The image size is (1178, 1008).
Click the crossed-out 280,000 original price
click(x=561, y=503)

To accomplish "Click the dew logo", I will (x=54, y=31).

* * *

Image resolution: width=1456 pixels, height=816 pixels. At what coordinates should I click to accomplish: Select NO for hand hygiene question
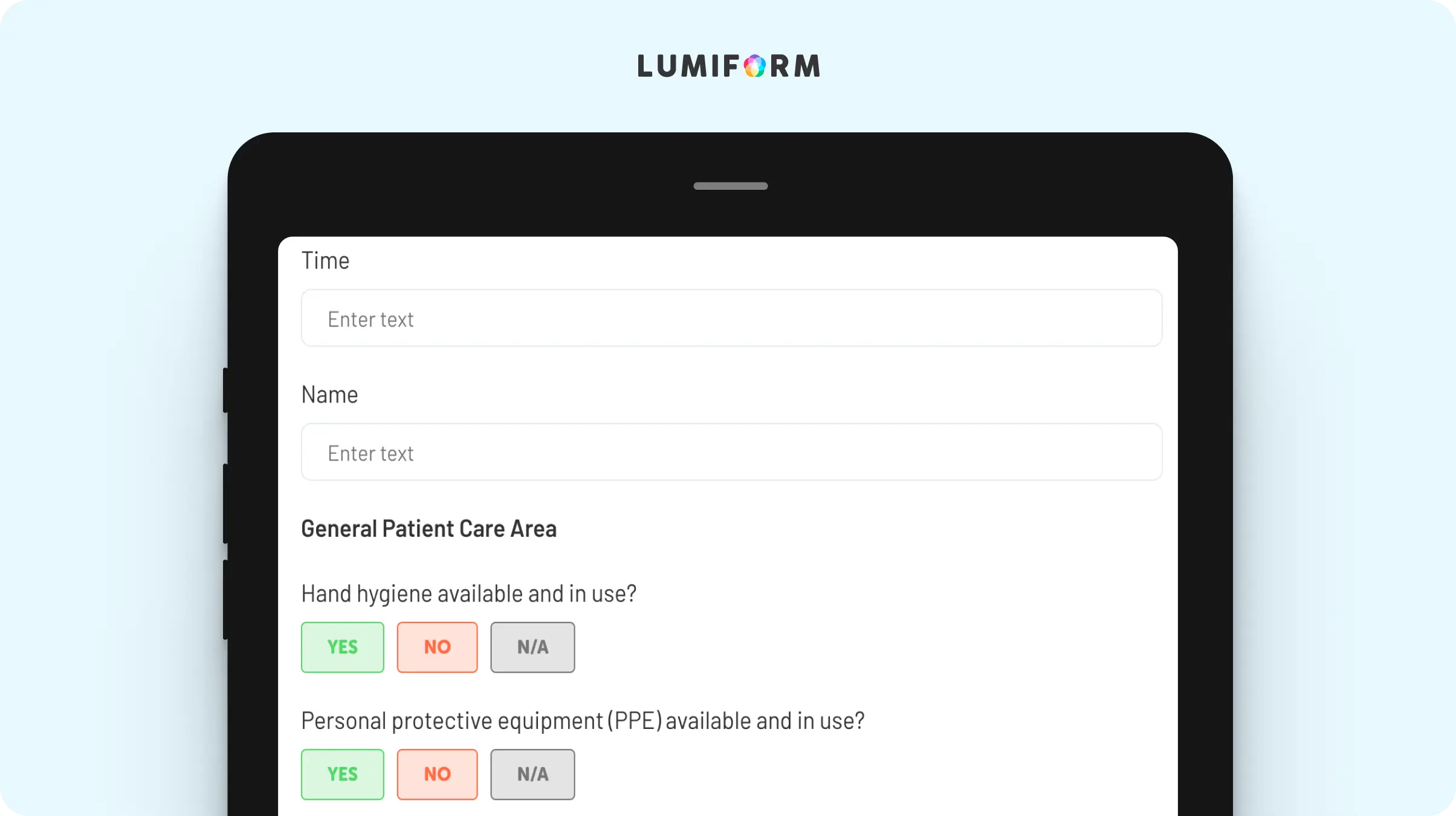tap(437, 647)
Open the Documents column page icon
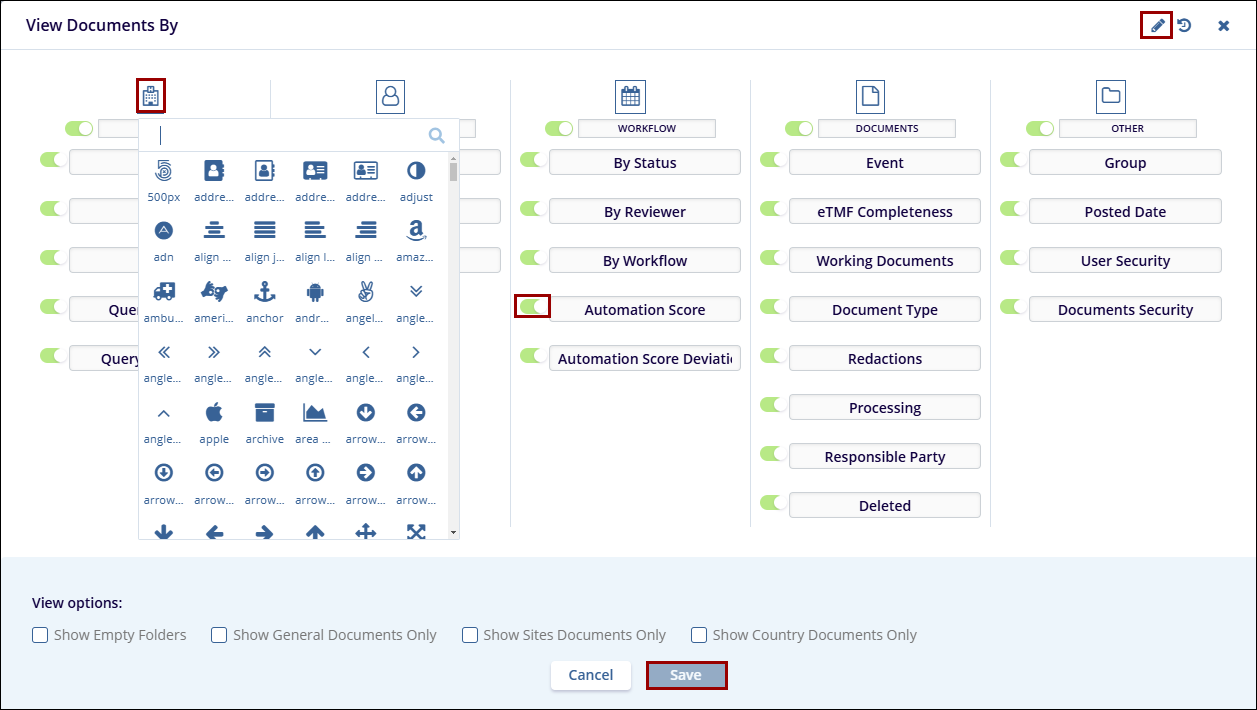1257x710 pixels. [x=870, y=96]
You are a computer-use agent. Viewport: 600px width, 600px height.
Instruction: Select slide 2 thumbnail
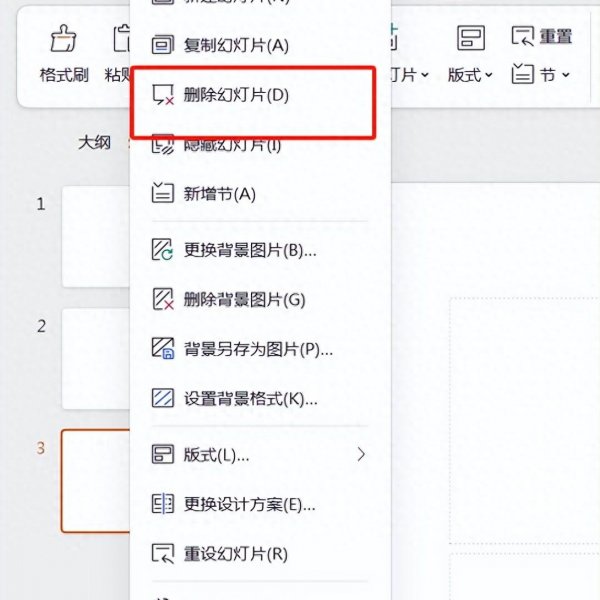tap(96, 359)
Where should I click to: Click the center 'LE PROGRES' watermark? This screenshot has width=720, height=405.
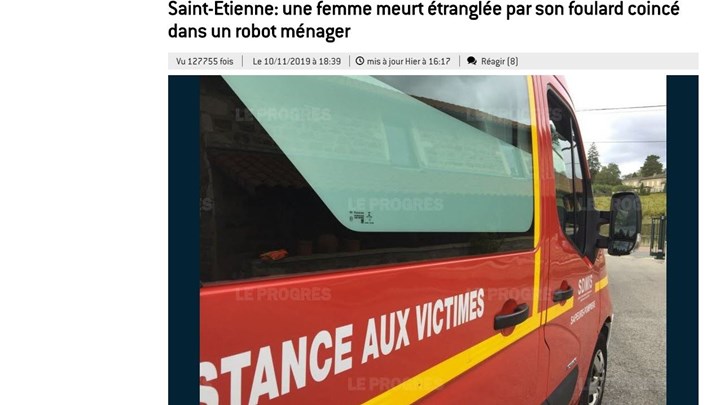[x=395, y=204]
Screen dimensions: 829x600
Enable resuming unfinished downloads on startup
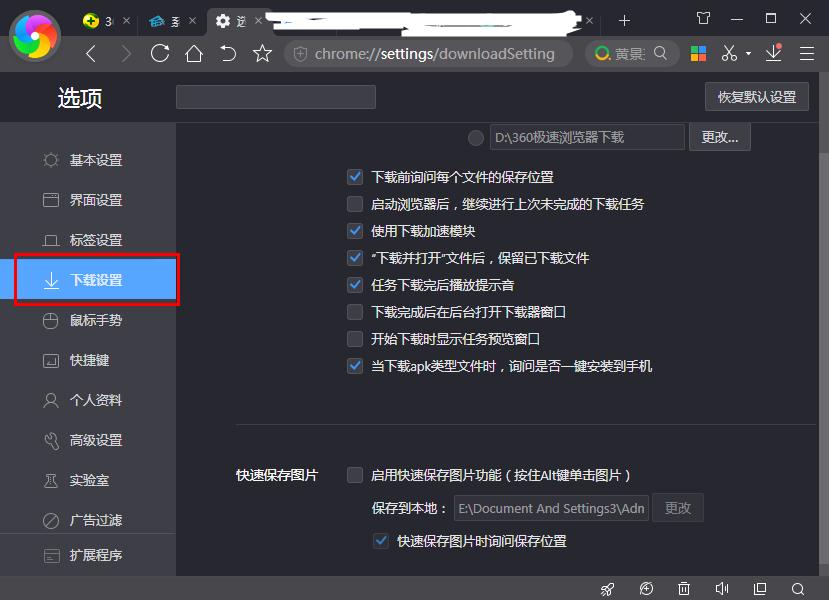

* * *

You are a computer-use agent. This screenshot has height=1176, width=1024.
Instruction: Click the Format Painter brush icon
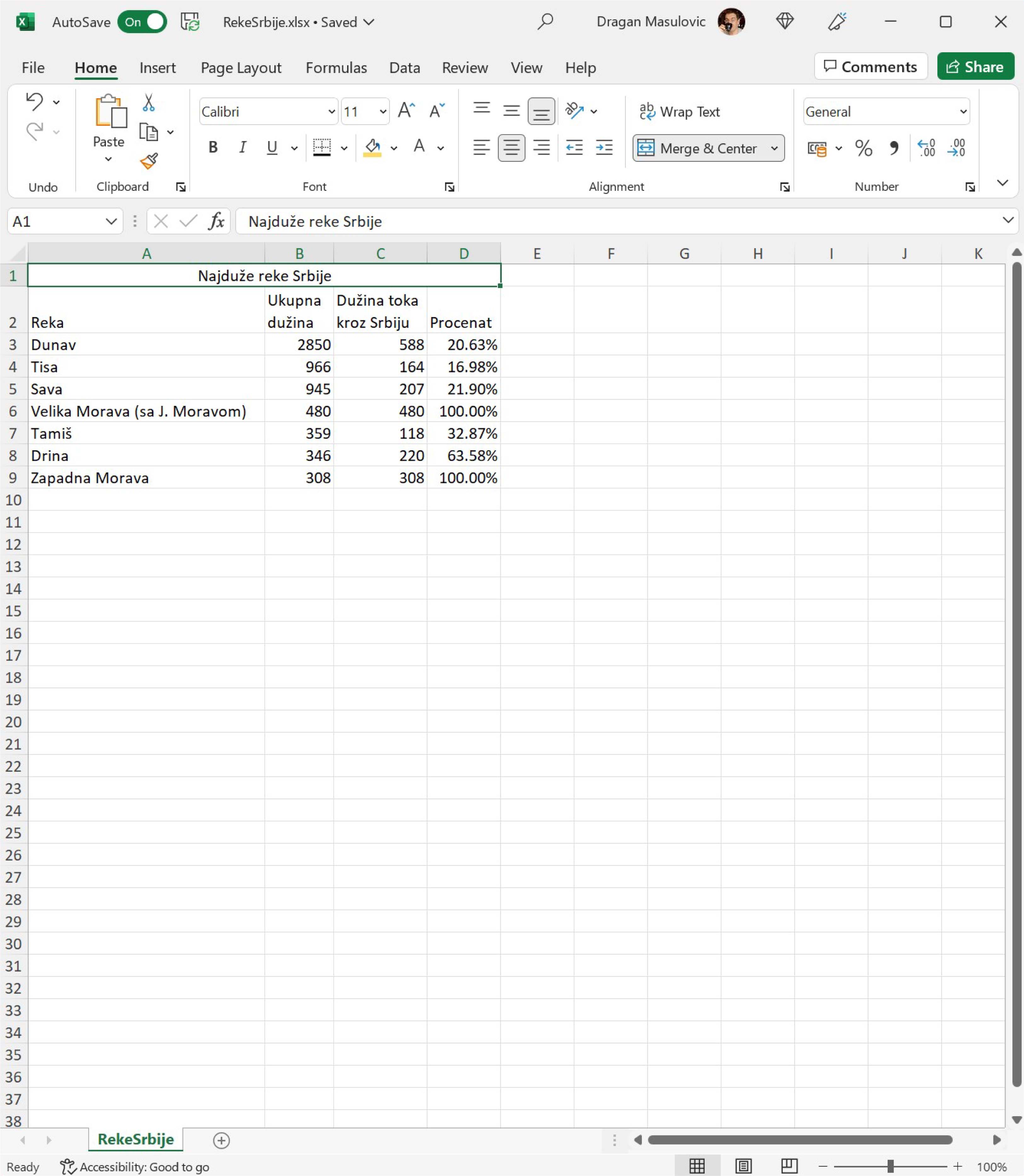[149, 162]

• Détails de l'exercice
Recopiez les lignes à l'identique, depuis celle qui contient « Open the Documents column page icon » jusqu'à celle qui contient « Enable resuming unfinished », ces deux lignes comprises. Ne mettez pas les images dans votre réponse.

• Réponse attendue
Open the Documents column page icon
1257x710 pixels. [x=870, y=96]
You are a computer-use agent. Viewport: 600px width, 600px height.
Instruction: Select slide 2 thumbnail
tap(96, 359)
Where should I click to: Click the center 'LE PROGRES' watermark? This screenshot has width=720, height=405.
[x=395, y=204]
Screen dimensions: 829x600
Enable resuming unfinished downloads on startup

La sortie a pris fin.